Cerveau humain / Cerveau robotique

 Article modifié dernièrement le 21 Fév 2013 @ 17 h 54 min

Alan Turing (1912 – 1954)

Ce mathématicien compare, dans son livre Machines à calculer et intelligence (1950), le cerveau d’un nouveau-né à un calepin vierge, que l’on pourrait imiter à l’aide de technologies numériques dans le but de créer des robots nous imitant.

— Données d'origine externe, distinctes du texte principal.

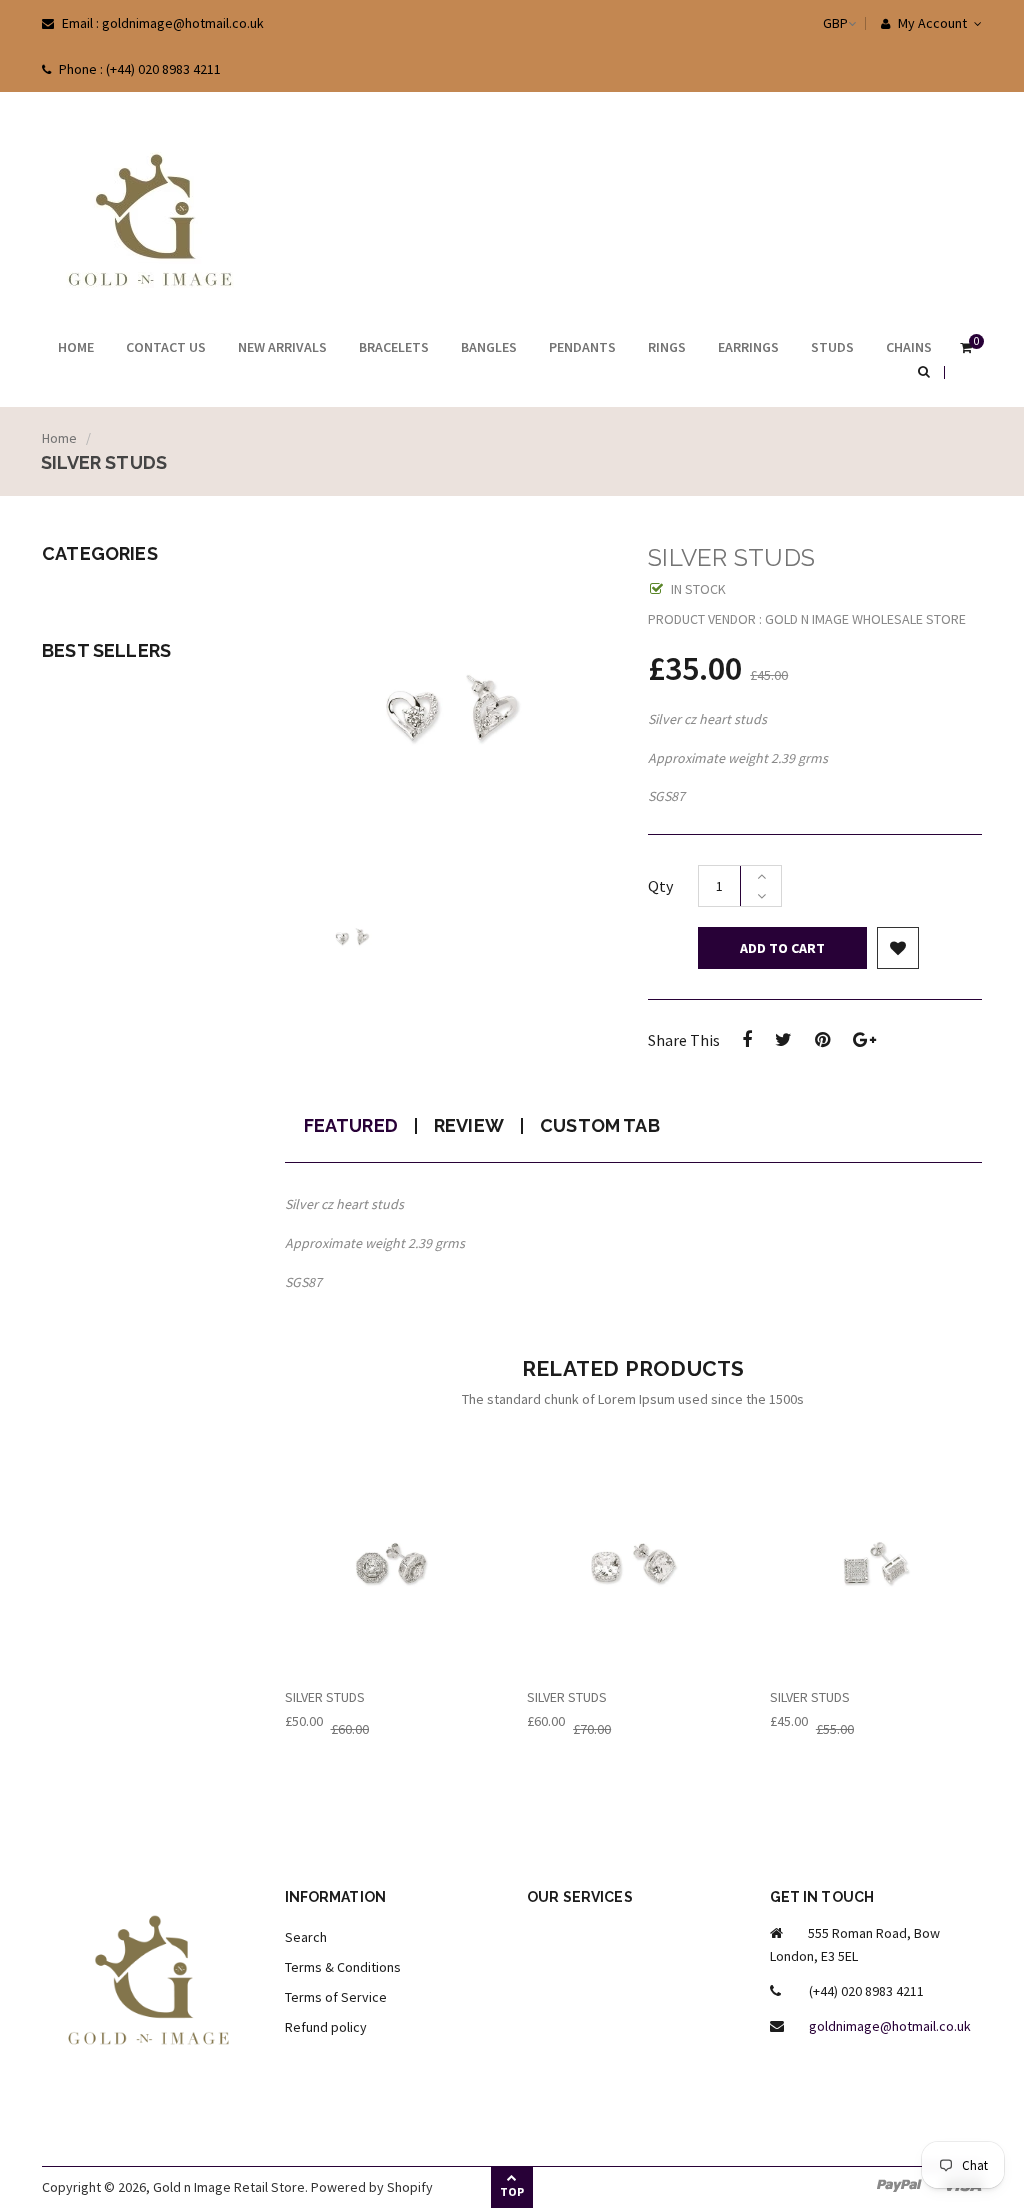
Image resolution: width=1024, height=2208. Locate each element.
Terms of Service (336, 1997)
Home (59, 438)
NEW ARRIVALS (282, 347)
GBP (815, 23)
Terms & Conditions (343, 1967)
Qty (660, 886)
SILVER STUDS (325, 1697)
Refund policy (326, 2027)
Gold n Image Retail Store (229, 2187)
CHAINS (909, 347)
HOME (76, 347)
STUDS (832, 347)
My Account (931, 23)
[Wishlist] (898, 948)
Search (306, 1937)
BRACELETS (394, 347)
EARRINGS (748, 347)
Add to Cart (782, 948)
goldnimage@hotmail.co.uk (890, 2026)
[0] (966, 349)
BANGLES (489, 347)
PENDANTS (582, 347)
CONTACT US (166, 347)
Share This (684, 1040)
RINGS (667, 347)
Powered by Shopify (372, 2187)
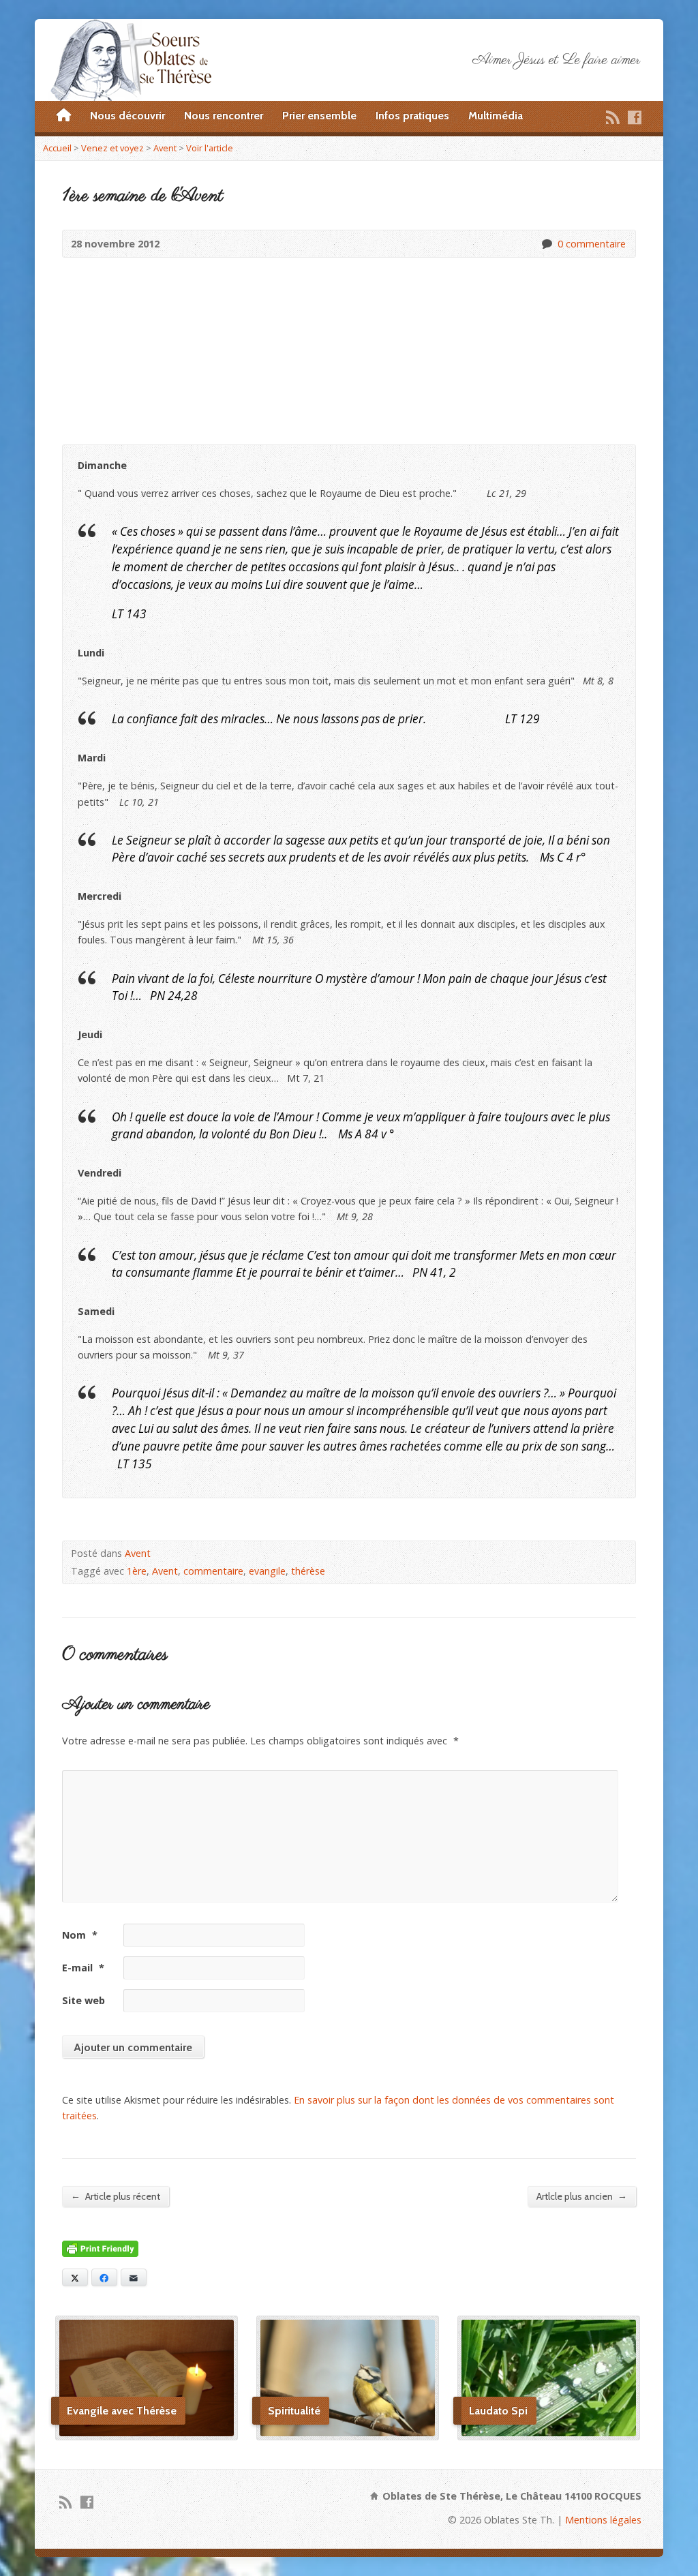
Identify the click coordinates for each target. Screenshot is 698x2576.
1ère (137, 1570)
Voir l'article (209, 148)
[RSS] (613, 117)
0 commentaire (546, 244)
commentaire (213, 1570)
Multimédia (495, 115)
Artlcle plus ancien (581, 2195)
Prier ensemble (319, 115)
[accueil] (64, 116)
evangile (267, 1570)
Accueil (57, 148)
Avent (165, 148)
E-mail (83, 1967)
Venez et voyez (112, 148)
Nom (79, 1934)
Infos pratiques (412, 115)
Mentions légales (603, 2519)
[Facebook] (634, 117)
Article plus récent (115, 2195)
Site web (83, 2000)
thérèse (308, 1570)
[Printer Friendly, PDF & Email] (100, 2248)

L’idée profonde Turing est qu’il est inutile de chercher à créer des cerveaux robotiques aussi performants qu’un être humain adulte. Au contraire, selon lui il faut plutôt chercher à créer ces « calepins vierges » qu’il assimile à des cerveaux de nourrissons. Une fois ces petits cerveaux créés, l’expérience et l’éducation pourraient faire le reste.

On imagine bien, en effet, des robots intelligents mais « naïfs » et désireux d’apprendre, que nous adopterions et que nous éduquerions pendant des années, comme on le ferait avec un enfant. Le film L’homme bicentenaire, avec Robin Williams, illustre d’ailleurs parfaitement ce point.

L'homme bicentenaire avec Robin Williams

L’homme bicentenaire avec Robin Williams

Cette idée est donc séduisante parce qu’à première vue, il semble plus facile de créer un cerveau-éponge qu’un cerveau d’adulte. Mais la question est plus difficile qu’il n’y paraît :

1/ un cerveau d’enfant est plus compliqué qu’il n’y paraît, il tient presque du miracle :

Comment un un foetus, à peine sorti du ventre de sa mère, parvient-il en quelques mois seulement à ingurgiter autant de savoirs et de nouveautés différents ?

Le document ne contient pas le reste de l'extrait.